#### Document section ####

# Need 2 budget subs? Dayton 120's, BIC-v1220?



## alewisdvm (Jul 8, 2010)

Hello, 
At a recommendation of another user, I may pair 2 subs to go next to 2 tower speakers, so my daughter can't tip anything over.

I was thinking two Dayton 120's or the BIC V1220's?


----------



## Guest (Jul 23, 2010)

I haven't heard either of those, but the cheap DA's look kind of cheap (I know looks can be deceiving) and the BIC Venturi subs get good reviews, but I don't like that they are down firing. IMO, that is for movies only and they are not musical, but meant more for a shacking boom sound.

Amazon has the BIC America F12 for just a few more dollars then the Venturi line. http://www.amazon.com/BIC-America-F...1?ie=UTF8&s=electronics&qid=1279916396&sr=8-1

The price seems to move around a lot and I've seen it as low as $210 and seems to be $218 today, but it should be worth the small extra amount.


----------



## tonyvdb (Sep 5, 2007)

Im not sure that I would go with anything less than this one at $299 each a much better sub.


----------



## wynshadwm (Sep 15, 2009)

alewisdvm said:


> Hello,
> At a recommendation of another user, I may pair 2 subs to go next to 2 tower speakers, _so my daughter can't_ _tip anything over._
> 
> I was thinking two Dayton 120's or the BIC V1220's?


hey alewisdvm, please don't take this (offensive) but while I would love recommend you two budget subs, (may i ask you to explained what do mean when you say, (so my daughter can't tip anything over??) its just that I'm thinking that your referring to a toddler, sorry if i misunderstood what you said.

#### Information provided ####

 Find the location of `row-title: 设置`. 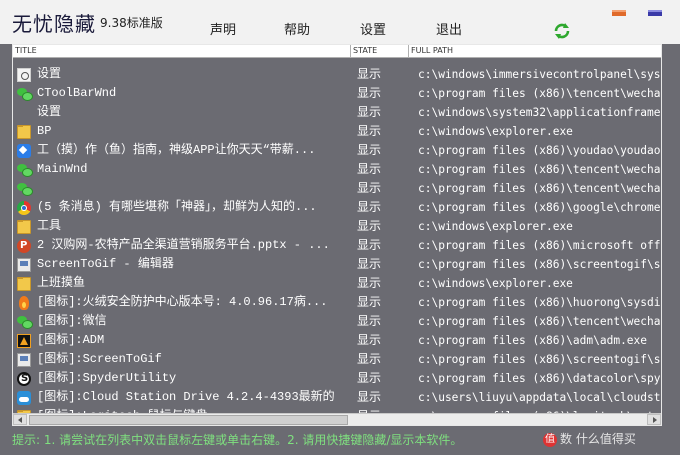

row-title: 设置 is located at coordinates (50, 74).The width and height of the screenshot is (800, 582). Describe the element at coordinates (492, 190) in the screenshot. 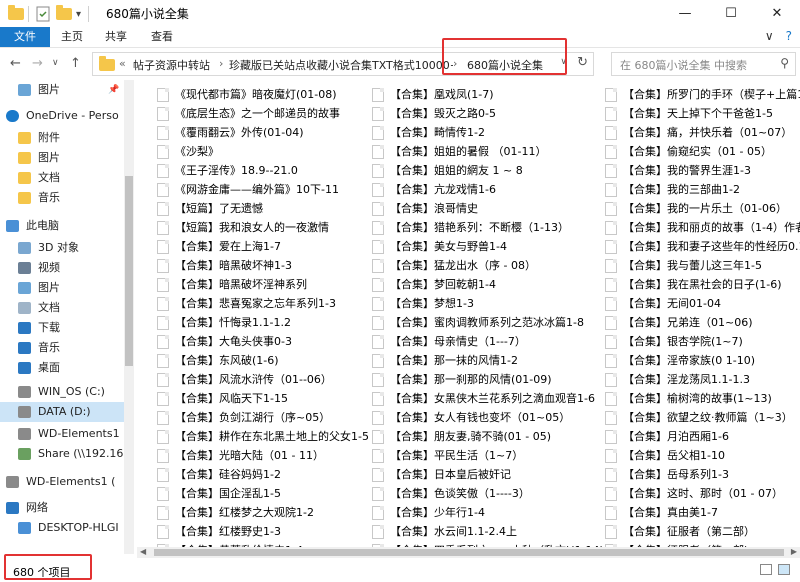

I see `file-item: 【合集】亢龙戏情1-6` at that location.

####

→ **Exercise instructions**: Please copy from the subwoofer thread the passage that opens with the words containing "## Guest (Jul" and closes with "shacking boom sound.". The material stands apart from the subwoofer thread.

→ **Your solution**:
## Guest (Jul 23, 2010)

I haven't heard either of those, but the cheap DA's look kind of cheap (I know looks can be deceiving) and the BIC Venturi subs get good reviews, but I don't like that they are down firing. IMO, that is for movies only and they are not musical, but meant more for a shacking boom sound.